Change Request Management
During the system development process many artifacts with several versions exist. Change Request Management keeps track of the proposals for change.

Status And Measurement Management
Change requests have states such as new, logged, approved, assigned and complete. A change request also has attributes such as root cause, or nature (like defect and enhancement), priority etc. These states and attributes are stored in database so useful reports about the progress of the project can be produced. Rational also has a product to maintain change requests called ClearQuest. This activity has procedures to be followed.

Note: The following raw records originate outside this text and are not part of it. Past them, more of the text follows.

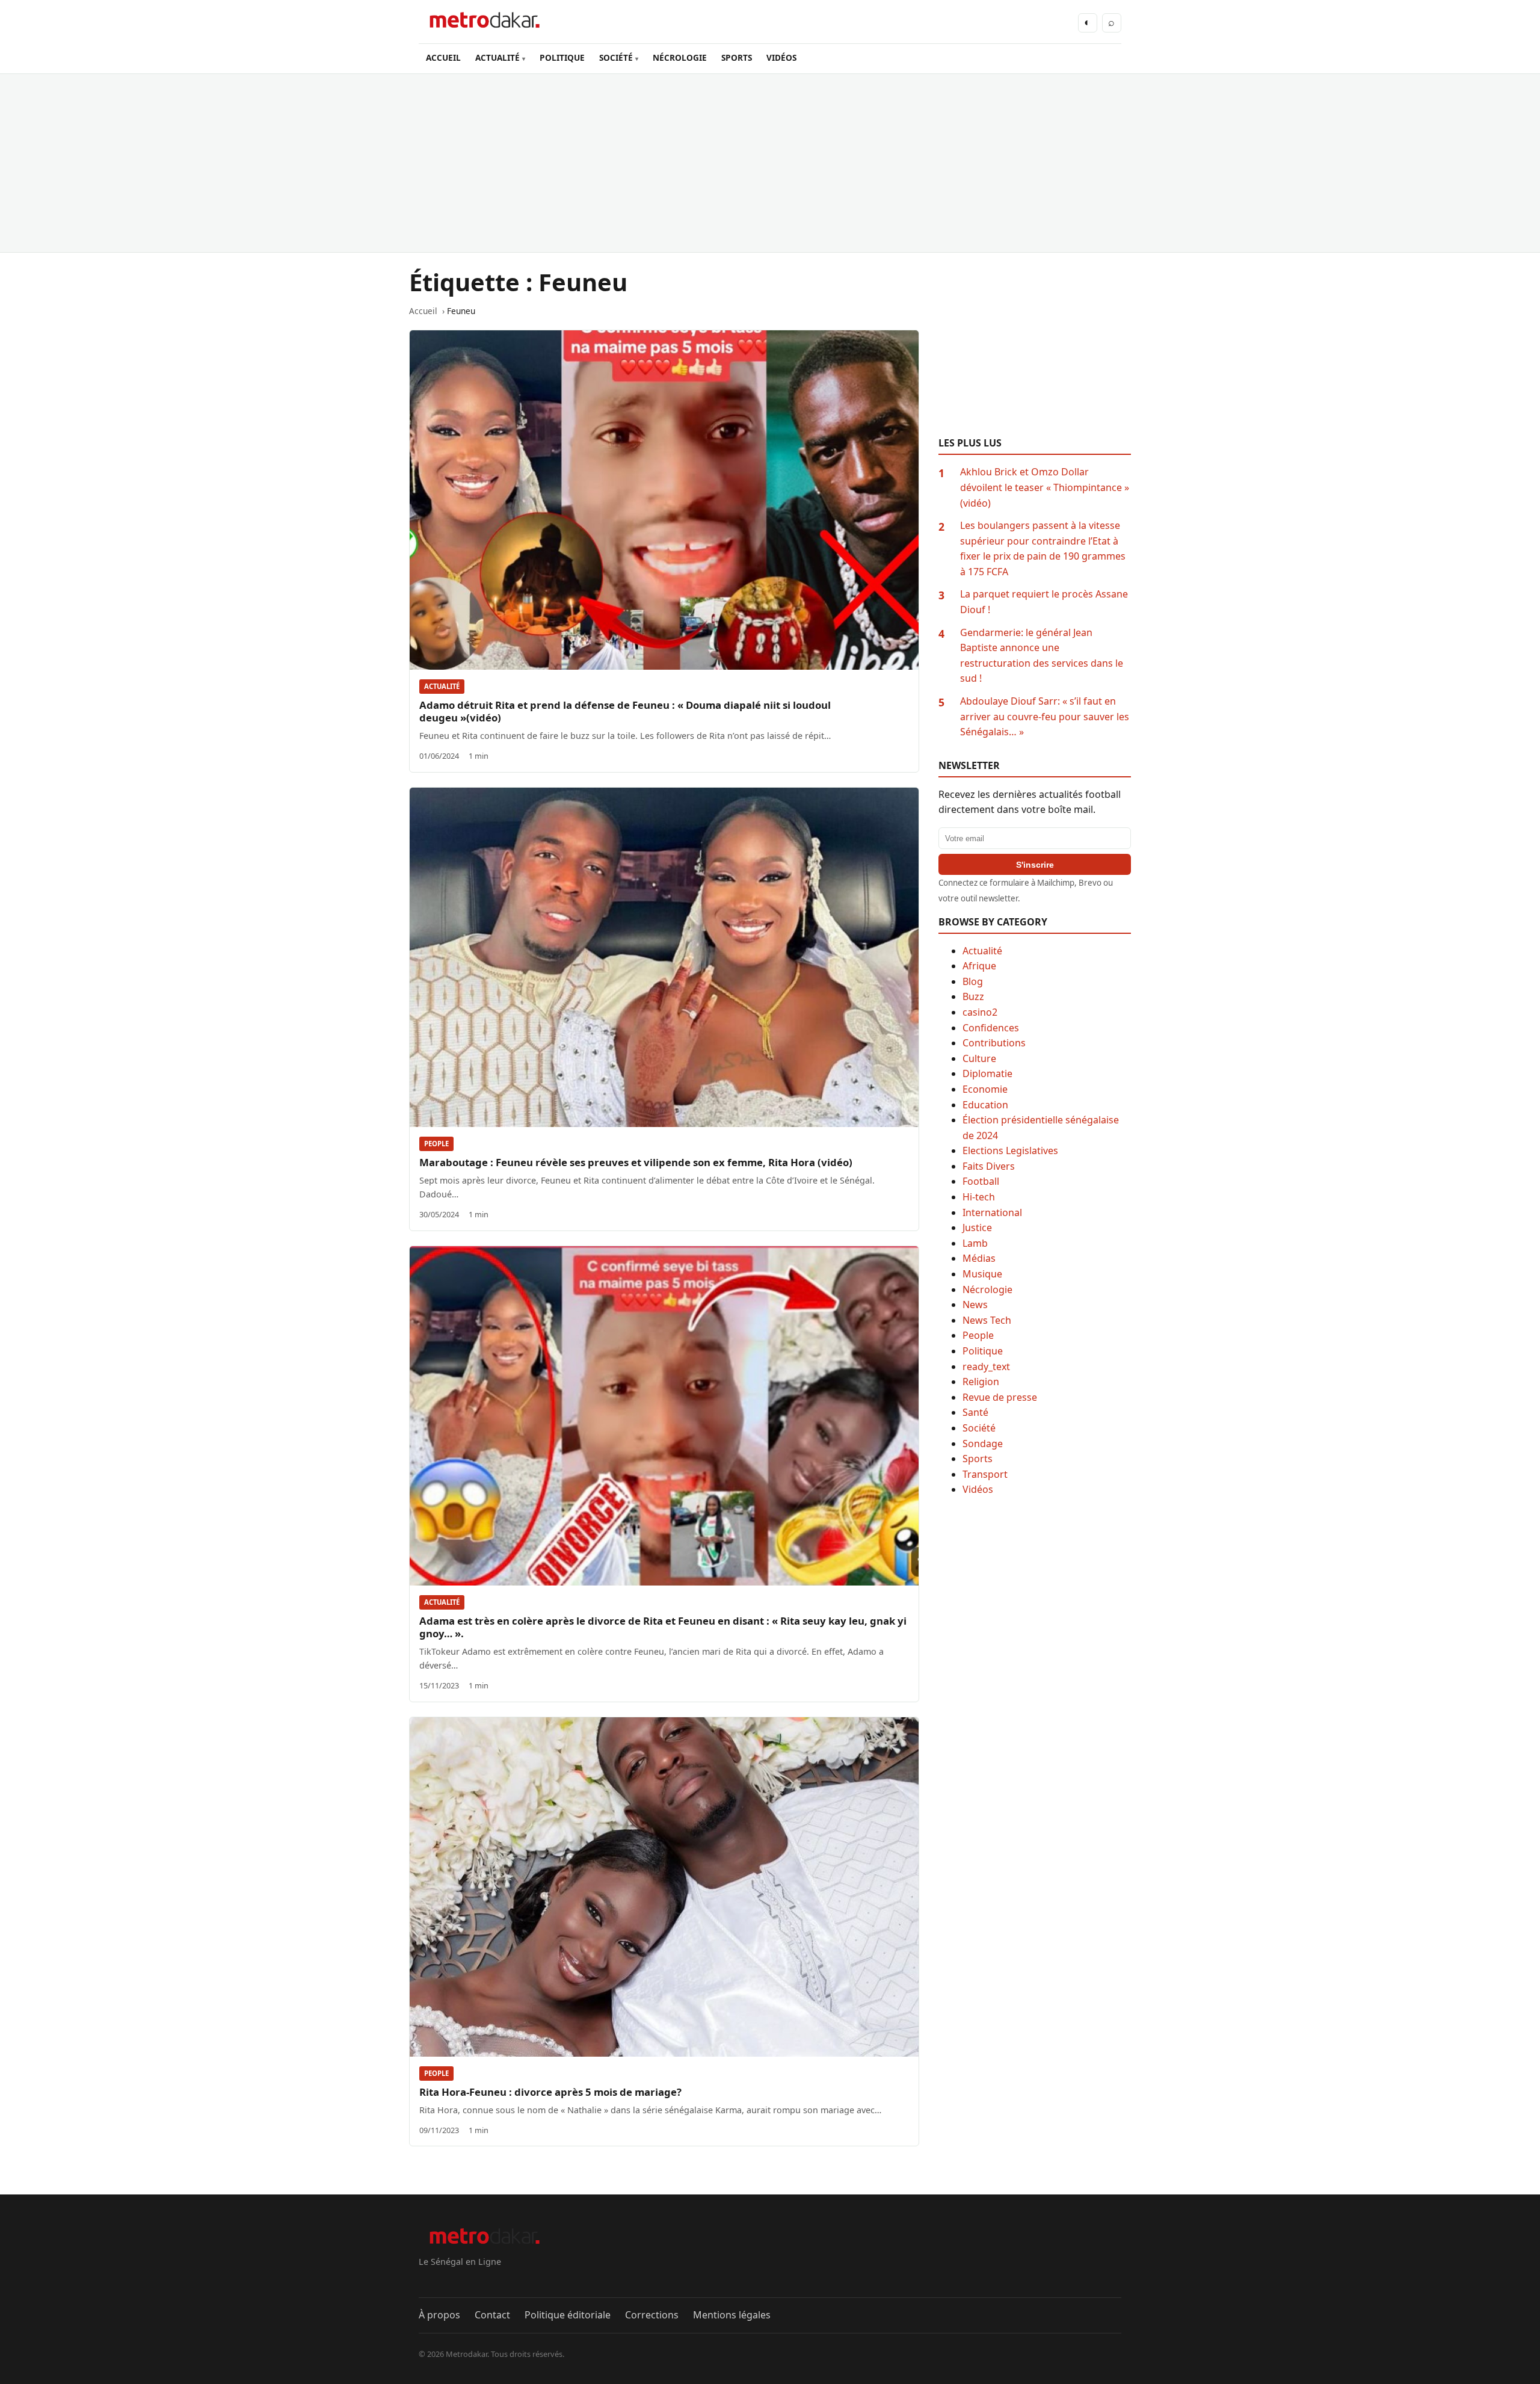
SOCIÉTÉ (616, 57)
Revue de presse (999, 1397)
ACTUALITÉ (497, 57)
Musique (982, 1273)
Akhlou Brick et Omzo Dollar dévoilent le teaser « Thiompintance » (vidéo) (1044, 487)
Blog (972, 981)
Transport (985, 1474)
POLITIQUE (562, 57)
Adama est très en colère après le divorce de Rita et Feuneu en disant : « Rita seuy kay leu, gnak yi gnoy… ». (663, 1627)
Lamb (975, 1243)
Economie (985, 1089)
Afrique (979, 965)
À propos (439, 2314)
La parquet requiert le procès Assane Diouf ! (1044, 601)
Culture (979, 1058)
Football (980, 1181)
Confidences (990, 1027)
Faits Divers (988, 1166)
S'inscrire (1035, 864)
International (992, 1212)
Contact (492, 2314)
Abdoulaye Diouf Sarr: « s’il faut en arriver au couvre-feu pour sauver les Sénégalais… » (1044, 716)
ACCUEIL (443, 57)
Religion (980, 1381)
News (975, 1304)
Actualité (442, 686)
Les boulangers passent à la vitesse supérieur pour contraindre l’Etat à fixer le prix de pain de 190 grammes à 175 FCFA (1043, 548)
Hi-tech (978, 1196)
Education (985, 1104)
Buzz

Project Management Discipline
Project planning in the RUP occurs at two levels. There is a coarse-grained or Phase plan which describes the entire project, and a series of fine-grained or Iteration plans which describe the iterations.
This discipline focuses mainly on the important aspects of an iterative development process:
• Risk management
• Planning an iterative project, through the lifecycle and for a particular iteration
• Monitoring progress of an iterative project, metrics


Environment Discipline
The environment discipline focuses on the activities necessary to configure the process for a project. It describes the activities required to develop the guidelines in support of a project. The purpose of the environment activities is to provide the software development organization with the software development environment-both processes and tools-that will support the development team.
The Environment discipline workflow is broken down into three main steps:

Prepare Environment For Project : Preparing the development environment for a project means turning the underlying development process into an enactable project-specific development process. This involves:
• defining how the project is going to use the configured development process.
• developing a development case describing deviations of the underlying process.
• qualifying artifact selections with timing and formality requirements.
• preparing project-specific assets, like guidelines and templates, according to the development case.
• producing a list of candidate tools to use for development.

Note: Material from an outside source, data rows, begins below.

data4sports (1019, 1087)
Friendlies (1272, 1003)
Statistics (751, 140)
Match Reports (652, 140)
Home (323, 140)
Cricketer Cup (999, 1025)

Prepare Environment For An Iteration : The purpose of this workflow detail is to ensure that the project environment is ready for the upcoming iteration. This includes process and tools.
This work is focused mainly on:
• Complete the Development Case to get ready for the iteration.
• Prepare and, if necessary, customize tools to use within the iteration.
• Verify that the tools have been correctly configured and installed.
• Prepare a set of project-specific templates and guidelines to support the development of *project artifacts in the iteration.
• Make sure that all the changes made to the project environment are properly communicated to *the project members

Support Environment During An Iteration : support the developers in their use of tools and process during an iteration. This includes installation of required software, ensuring that the hardware is functioning properly and that potential network issues are resolved without delays.